Why couldn’t he get a modelling job? I know at twenty-five he was getting on a bit in model years, but he was still a gorgeous guy and I’m sure he could have got work if he’d put his mind to it. I tried to tell him that he wasn’t going to get a TV presenting job in the UK because, for a start, he couldn’t speak English, and nor was he well known enough. By now I had seen his Argentinian TV game show. I had thought he must be the presenter, but no, he was the sidekick who got to hold up the scores, a bit like the girls on something like
The Price is Right
. Leo was the eye candy.

He was appearing in my reality series, but that was purely so we could see each other. He got paid ten grand to be in my show, and to be honest I hated that because it felt as if he was making money out of me. And I didn’t like the way he seemed to put on an act for the cameras and come across as this fun-loving guy, when the reality once filming stopped had become so different.

And I couldn’t help feeling that he was lazy, enjoying the life-style I could give him while not really putting in any effort himself. An example of this was in July during one of the signings for my novel
The Come-back Girl
, where I was trying to beat the Guinness World
Record for the longest book-signing by a single author. It was a very big deal for me. Leo had come with me to Leeds but instead of supporting me he lay in bed, moaning while I was getting ready in the hotel room, as if I was interrupting his beauty sleep! I lost it with him and shouted, ‘If you’re going to come to work with me, don’t think you can stay in a hotel room and sleep! You’ve got to get up!’

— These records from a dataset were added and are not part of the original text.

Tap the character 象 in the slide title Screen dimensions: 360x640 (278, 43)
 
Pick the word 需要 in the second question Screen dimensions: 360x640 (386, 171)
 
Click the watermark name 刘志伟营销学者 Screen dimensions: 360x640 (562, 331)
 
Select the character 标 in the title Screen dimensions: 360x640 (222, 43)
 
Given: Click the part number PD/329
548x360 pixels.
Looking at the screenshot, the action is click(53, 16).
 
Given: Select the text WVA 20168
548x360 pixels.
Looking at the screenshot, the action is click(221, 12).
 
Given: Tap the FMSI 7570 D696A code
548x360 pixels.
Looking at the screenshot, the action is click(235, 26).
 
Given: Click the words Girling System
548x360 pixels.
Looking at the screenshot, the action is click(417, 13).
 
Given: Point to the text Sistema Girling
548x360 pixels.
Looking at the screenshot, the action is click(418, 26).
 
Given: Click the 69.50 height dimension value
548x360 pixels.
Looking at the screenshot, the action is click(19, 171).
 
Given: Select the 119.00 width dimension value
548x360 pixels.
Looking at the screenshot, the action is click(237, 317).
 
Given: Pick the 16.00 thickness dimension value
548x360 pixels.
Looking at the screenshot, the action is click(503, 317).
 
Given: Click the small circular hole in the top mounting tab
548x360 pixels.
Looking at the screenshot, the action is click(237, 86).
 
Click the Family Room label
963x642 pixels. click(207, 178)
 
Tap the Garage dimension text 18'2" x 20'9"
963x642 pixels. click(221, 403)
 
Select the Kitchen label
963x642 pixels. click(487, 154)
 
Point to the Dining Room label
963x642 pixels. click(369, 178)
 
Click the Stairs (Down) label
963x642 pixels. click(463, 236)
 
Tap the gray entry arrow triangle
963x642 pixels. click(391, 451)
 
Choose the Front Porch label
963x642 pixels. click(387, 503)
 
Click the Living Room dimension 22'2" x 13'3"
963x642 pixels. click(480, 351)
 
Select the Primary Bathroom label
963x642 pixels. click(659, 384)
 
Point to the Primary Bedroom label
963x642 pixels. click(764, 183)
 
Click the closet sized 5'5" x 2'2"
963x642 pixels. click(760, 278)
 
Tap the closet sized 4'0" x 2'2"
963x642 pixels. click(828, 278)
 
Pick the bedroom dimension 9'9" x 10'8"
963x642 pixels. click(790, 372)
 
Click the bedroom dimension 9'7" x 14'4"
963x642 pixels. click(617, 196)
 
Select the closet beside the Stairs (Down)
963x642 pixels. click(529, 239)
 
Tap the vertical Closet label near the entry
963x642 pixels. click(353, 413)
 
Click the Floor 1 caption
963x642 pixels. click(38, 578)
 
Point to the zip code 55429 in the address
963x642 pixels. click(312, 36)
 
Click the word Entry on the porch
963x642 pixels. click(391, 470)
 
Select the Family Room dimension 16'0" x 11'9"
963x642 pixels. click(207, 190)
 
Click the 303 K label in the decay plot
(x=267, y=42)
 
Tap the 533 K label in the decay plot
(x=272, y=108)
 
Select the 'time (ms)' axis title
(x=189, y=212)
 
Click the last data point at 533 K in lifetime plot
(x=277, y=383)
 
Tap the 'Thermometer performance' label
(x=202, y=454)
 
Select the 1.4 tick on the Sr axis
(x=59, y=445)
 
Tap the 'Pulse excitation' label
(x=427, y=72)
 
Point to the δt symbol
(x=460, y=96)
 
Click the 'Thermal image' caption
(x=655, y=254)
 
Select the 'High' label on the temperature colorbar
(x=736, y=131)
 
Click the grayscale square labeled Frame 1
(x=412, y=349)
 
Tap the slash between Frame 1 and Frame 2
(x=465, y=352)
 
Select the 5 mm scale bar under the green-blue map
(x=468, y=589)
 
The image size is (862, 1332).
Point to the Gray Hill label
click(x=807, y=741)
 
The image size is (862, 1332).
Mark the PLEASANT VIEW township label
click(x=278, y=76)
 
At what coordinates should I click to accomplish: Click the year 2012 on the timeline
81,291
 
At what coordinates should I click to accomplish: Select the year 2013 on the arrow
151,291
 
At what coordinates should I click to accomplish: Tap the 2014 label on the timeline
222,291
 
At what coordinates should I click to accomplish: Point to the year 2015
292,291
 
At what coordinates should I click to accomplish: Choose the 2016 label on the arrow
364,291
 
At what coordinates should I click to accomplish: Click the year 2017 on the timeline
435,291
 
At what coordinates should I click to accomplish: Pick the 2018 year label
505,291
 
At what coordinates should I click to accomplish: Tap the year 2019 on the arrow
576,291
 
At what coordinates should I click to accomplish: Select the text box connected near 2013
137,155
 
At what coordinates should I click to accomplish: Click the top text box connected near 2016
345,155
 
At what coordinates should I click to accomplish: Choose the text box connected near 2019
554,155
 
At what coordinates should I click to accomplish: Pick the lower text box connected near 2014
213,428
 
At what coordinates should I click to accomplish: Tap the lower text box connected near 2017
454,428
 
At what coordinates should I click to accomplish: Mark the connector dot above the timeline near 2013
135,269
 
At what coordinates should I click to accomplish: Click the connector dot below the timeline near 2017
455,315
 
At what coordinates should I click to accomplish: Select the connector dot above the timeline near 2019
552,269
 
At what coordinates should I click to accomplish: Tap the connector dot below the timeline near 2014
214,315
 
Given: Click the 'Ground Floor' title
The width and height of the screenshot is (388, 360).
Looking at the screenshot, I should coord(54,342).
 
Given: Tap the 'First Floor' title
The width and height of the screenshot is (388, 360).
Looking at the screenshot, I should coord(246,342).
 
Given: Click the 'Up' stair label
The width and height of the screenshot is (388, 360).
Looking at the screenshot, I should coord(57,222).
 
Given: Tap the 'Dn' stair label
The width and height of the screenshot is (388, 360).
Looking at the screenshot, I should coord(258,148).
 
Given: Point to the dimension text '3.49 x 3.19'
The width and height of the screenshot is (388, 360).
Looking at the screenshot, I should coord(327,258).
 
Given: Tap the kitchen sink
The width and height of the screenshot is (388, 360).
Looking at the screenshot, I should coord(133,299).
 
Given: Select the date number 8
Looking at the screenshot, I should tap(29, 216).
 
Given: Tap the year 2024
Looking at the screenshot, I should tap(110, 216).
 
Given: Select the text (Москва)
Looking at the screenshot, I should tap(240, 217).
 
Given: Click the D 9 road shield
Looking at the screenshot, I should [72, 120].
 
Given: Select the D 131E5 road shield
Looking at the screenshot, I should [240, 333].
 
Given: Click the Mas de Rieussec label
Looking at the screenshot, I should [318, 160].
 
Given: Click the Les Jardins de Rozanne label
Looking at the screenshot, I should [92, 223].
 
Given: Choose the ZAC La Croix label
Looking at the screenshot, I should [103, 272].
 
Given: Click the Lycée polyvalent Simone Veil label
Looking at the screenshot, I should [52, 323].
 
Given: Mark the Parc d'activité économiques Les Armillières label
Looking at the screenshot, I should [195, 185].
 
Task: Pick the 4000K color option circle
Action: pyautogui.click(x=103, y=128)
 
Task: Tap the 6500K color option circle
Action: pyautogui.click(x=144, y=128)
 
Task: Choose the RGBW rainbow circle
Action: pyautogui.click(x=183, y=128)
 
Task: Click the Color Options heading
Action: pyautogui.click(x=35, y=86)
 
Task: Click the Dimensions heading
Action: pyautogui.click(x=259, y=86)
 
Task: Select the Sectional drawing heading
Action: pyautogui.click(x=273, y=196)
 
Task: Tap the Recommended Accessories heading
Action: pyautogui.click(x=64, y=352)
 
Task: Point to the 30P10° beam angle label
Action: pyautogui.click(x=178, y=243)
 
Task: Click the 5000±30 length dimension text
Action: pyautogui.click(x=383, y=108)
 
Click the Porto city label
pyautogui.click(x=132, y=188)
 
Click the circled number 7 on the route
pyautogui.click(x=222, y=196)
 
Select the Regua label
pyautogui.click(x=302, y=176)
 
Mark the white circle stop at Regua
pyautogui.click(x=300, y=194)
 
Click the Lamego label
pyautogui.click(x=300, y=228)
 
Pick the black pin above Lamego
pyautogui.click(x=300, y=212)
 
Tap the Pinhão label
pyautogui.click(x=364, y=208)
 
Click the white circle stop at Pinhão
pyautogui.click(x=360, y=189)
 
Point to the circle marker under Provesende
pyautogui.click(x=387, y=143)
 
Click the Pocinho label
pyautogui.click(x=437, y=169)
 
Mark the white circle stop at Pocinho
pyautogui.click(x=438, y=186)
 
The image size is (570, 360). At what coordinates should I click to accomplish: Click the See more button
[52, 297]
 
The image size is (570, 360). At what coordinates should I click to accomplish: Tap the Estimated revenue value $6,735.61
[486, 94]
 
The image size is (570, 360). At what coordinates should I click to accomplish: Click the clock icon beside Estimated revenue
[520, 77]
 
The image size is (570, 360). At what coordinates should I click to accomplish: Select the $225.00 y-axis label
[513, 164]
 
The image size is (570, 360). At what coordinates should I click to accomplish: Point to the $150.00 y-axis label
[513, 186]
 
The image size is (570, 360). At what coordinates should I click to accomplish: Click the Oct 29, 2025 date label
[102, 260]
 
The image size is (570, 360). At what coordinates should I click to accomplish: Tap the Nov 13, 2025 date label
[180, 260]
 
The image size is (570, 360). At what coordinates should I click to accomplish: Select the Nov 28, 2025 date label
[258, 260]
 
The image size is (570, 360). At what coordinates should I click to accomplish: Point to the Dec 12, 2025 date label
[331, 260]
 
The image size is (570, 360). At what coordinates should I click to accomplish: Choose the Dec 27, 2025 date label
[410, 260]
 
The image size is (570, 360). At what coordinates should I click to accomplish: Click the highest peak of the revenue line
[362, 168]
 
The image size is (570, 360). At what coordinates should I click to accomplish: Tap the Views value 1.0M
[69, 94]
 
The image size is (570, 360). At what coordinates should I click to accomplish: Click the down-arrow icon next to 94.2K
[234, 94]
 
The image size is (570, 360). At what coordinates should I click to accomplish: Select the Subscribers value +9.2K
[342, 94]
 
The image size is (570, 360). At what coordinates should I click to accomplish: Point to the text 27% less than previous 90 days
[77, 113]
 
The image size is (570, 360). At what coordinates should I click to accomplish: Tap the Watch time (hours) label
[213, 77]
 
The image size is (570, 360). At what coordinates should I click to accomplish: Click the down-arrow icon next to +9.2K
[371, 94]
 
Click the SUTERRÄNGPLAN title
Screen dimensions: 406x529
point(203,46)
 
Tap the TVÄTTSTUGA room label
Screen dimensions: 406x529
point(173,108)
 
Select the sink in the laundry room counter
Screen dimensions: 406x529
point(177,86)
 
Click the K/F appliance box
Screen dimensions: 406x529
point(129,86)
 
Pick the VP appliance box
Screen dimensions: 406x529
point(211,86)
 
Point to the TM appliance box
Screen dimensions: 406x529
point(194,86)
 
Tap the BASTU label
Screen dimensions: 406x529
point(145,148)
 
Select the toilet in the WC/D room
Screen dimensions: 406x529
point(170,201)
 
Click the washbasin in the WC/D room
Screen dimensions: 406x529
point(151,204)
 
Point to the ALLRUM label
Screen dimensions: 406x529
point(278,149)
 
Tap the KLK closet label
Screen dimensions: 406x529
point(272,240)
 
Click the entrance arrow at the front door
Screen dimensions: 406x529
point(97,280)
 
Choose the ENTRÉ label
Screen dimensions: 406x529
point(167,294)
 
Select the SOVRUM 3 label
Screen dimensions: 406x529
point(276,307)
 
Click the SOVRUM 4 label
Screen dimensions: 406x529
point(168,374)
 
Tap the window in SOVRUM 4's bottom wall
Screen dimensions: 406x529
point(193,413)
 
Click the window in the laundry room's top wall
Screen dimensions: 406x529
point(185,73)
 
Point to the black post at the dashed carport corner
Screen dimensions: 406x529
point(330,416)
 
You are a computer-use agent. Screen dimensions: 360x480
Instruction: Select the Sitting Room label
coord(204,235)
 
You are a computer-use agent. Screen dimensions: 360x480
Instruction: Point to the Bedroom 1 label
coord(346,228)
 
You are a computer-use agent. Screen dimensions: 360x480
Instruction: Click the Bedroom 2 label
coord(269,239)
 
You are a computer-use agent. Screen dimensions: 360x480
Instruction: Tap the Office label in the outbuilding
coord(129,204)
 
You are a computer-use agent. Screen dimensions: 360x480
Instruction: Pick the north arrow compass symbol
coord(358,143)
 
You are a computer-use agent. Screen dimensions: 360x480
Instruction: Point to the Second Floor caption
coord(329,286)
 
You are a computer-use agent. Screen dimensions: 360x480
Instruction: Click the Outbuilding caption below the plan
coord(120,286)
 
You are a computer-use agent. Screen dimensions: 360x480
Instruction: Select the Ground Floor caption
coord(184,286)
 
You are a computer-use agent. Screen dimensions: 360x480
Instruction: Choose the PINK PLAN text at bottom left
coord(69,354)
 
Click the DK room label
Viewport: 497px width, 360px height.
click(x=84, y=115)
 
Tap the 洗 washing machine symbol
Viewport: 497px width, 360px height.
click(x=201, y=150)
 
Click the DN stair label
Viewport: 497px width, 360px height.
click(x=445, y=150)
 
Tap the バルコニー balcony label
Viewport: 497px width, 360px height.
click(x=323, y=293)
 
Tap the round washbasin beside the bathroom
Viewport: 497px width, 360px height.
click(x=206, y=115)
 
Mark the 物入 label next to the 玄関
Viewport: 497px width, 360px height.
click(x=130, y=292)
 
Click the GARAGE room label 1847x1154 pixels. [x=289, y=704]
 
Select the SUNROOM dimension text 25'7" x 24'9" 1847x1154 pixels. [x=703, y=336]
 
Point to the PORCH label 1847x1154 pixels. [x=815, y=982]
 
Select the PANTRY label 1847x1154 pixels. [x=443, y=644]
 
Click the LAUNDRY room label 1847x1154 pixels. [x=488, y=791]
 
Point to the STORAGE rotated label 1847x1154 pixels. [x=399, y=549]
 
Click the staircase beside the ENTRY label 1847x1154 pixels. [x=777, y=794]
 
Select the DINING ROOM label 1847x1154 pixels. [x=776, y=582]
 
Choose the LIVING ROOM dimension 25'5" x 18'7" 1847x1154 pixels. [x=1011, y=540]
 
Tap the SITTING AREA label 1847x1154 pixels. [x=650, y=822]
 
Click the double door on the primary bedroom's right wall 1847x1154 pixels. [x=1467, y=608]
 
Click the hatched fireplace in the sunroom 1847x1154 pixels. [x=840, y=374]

In the end it took my manager going in and giving him a talking to before he finally shifted his arse. And while I was in the O2 Arena signing away for all my fans, Leo strolled around with my brother looking at the crowds and apparently lapped up all the attention when they noticed he was my boyfriend and wanted to take his picture.

* * *

In July I finally managed to complete the purchase of my new house: a farmhouse outside Horsham in West Sussex. It was set in over fifty-two acres of land, and I planned to build stables and an indoor school, and keep my horses there. I was convinced that I would be able to ride more often if my horses were just outside my back door, and I loved the fact that the children were going to have so much space to roam around and play in. The house needed a massive amount of work, though, including an extension, new kitchen, bathrooms and a cinema room. I had employed an interior designer to work on the plans for it. I like a minimalist, stylish look,
with muted colours, lots of cream, taupe and silver. The only bedroom that I planned to be pink was Princess’s. There we were pinking it up to the max, with a pink fairy-tale castle bed and hot pink walls, with fairy-tale figures painted on them. I knew Princess would absolutely love it. Junior was going to have a football-themed room as he was getting into sport, and Harvey’s room was going to be painted green with frogs all over it, his obsession.